November 16, 2009
The Honorable Tom Harkin
United States Senate
731 Senate Hart Office Building
Washington, DC 20510
Dear Chairman Harkin:
The undersigned organizations write to express our appreciation to you and the Congress for the $10.4 billion provided to the National Institutes of Health (NIH) via the American Recovery and Reinvestment Act (ARRA/Recovery Act). This unprecedented increase in the NIH’s budget has generated tremendous excitement within the scientific community about the scientific possibilities as a result of ARRA. As organizations committed to promoting public health through research, we represent hundreds of thousands of scientists, physicians, health care providers, and patients who support federal investments in basic and applied biomedical and behavioral research.
We also write to underscore our organizations’ support for the NIH’s peer-review system and the meritorious grants awarded by the agency to fulfill its mission. As noted by NIH director Francis Collins, this research supports “science in pursuit of fundamental knowledge about the nature and behavior of living systems…and the application of that knowledge to extend healthy life and reduce the burdens of illness and disability.” It is the NIH’s mission to cultivate new knowledge that will lead to better health for everyone.
Unfortunately, a number of the ARRA-funded grants that address substance use, as well as abuse of, and addiction to, alcohol and illegal drugs, along with breast and prostate cancer research, gender roles and HIV risk, HIV and alcohol risk reduction, and alcohol and firearms have come under scrutiny. The majority of the grants cited were funded by the National Institute on Drug Abuse (NIDA) and the National Institute on Alcohol Abuse and Alcoholism (NIAAA). Accordingly, our organizations strongly oppose ill-informed attempts by critics of ARRA to ridicule individual research projects based on cursory reviews of project titles or based on decidedly non-scientific criteria, whether personal opinion or the belief that some populations or diseases are not worthy of examination. Such emotionally or ideologically based criticism threatens the dispassionate interest of science in protecting the public’s health.
Substance abuse and addiction take a tremendous toll on American society and their consequences are pervasive and interconnected throughout the world. Drug use is a major factor in crime and delinquency, and in some communities, drug use is the major vector for the spread of HIV/AIDS, tuberculosis, and hepatitis.

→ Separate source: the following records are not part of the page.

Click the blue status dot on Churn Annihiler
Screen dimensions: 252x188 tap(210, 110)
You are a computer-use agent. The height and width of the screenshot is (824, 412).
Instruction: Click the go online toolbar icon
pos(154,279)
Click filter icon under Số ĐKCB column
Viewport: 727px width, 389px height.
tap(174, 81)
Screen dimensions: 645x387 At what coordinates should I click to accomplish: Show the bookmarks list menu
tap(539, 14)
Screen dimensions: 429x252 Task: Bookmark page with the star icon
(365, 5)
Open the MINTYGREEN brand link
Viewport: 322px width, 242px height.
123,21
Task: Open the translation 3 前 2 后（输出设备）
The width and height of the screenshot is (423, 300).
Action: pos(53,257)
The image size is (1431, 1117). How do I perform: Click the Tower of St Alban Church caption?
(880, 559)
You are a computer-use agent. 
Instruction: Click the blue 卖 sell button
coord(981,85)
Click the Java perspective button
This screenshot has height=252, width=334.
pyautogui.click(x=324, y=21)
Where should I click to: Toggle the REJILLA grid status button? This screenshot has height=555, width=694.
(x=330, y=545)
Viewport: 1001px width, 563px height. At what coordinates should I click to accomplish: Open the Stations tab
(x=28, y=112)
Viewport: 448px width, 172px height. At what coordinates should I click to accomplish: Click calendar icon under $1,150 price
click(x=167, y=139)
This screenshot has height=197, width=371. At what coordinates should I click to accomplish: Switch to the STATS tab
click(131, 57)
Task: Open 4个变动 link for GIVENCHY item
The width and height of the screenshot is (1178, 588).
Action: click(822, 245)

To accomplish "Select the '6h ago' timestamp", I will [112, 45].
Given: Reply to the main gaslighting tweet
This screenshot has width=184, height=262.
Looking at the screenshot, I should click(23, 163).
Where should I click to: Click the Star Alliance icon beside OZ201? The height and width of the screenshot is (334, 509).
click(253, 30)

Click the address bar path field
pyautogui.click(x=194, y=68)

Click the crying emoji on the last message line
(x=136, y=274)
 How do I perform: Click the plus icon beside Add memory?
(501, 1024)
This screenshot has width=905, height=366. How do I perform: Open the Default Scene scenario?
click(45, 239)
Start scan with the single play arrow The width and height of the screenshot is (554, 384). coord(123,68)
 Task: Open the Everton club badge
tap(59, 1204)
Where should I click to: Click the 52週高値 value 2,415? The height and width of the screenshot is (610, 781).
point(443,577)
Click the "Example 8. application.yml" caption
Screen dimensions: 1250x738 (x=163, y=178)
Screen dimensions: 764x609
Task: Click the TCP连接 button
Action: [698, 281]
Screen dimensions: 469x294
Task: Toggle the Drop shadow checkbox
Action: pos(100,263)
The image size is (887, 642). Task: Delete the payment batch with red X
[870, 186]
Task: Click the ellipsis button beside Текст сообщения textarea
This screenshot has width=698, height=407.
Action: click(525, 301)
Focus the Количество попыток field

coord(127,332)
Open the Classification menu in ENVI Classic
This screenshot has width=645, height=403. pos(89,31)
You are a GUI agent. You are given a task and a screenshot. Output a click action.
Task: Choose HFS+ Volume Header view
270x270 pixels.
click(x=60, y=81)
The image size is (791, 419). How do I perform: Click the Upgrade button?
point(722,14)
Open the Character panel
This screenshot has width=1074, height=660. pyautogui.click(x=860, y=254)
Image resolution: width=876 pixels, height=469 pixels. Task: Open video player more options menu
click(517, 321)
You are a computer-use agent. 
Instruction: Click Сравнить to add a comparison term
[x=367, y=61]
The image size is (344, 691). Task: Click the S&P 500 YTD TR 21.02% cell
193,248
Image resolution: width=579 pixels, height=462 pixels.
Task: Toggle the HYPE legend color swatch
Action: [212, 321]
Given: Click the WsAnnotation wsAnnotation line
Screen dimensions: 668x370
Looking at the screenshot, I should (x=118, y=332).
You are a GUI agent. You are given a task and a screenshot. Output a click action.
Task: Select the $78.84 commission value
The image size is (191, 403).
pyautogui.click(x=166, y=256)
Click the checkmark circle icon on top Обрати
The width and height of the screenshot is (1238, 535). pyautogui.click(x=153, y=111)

Beyond the unacceptably high rates of morbidity and mortality wrought by substance use and abuse, drugs and alcohol are frequently implicated in eroding key social foundations of American society, causing family disintegration, loss of employment, failure in school, domestic violence, and child abuse. Moreover, it is estimated that smoking, as well as alcohol and illegal drug use, exact an exorbitant economic toll on our nation, estimated at over $600 billion annually.
Over the past three decades, NIDA-supported research has revolutionized our understanding of addiction as a chronic, relapsing brain disease — knowledge that is helping to correctly identify and establish addiction as a serious public health issue that demands strategic solutions. By supporting research that reveals how drugs affect the brain and behavior and how multiple factors influence drug abuse and its physical and social consequences, NIDA is advancing effective strategies to prevent people from ever using drugs and to treat them when they cannot stop.
Just in the past five years, NIAAA-supported research has reframed our understanding of alcohol dependence. As a result of this research, it is now recognized that: alcohol use and abuse is a developmental disorder that often has its roots in childhood and adolescence; the highest prevalence of alcohol dependence in the U.S. general population occurs in 18-24 year olds; and a large percentage of individuals with alcohol dependence are functional (and some are even leaders in society) and therefore go largely unnoticed by the healthcare system. These findings underscore NIAAA’s opportunity to fund research that will facilitate better prediction of individuals at risk for future dependence by understanding the complex interplay between genetic, environmental, and developmental factors.
The recent increase in funding from the Recovery Act will speed the pace of research, and provide stimulating jobs designed to advance the science needed to address these devastating conditions and diseases. NIH has the statutory obligation to rely on the merit-based peer review process to support the highest-quality research across thousands of disorders, including substance use, substance abuse, and alcoholism. Our organizations believe that it is incumbent on the NIH to continue to support all phases of research, from basic molecular biology, genetics and behavior, to community-based and culturally appropriate prevention and intervention strategies. Investment in this research, including that supported by ARRA, will help move us toward a future when substance abuse is viewed and treated in a manner similar to other medical conditions, easing the tremendous suffering that addiction brings to individuals, communities, and our society as a whole.
Again, the undersigned organizations thank you and the Congress for the unprecedented resources and promising opportunities the Recovery Act provided the NIH. These resources have expanded NIH’s capacity to fund highly meritorious, peer-reviewed research across the scientific/public health spectrum which will lead to better health for everyone.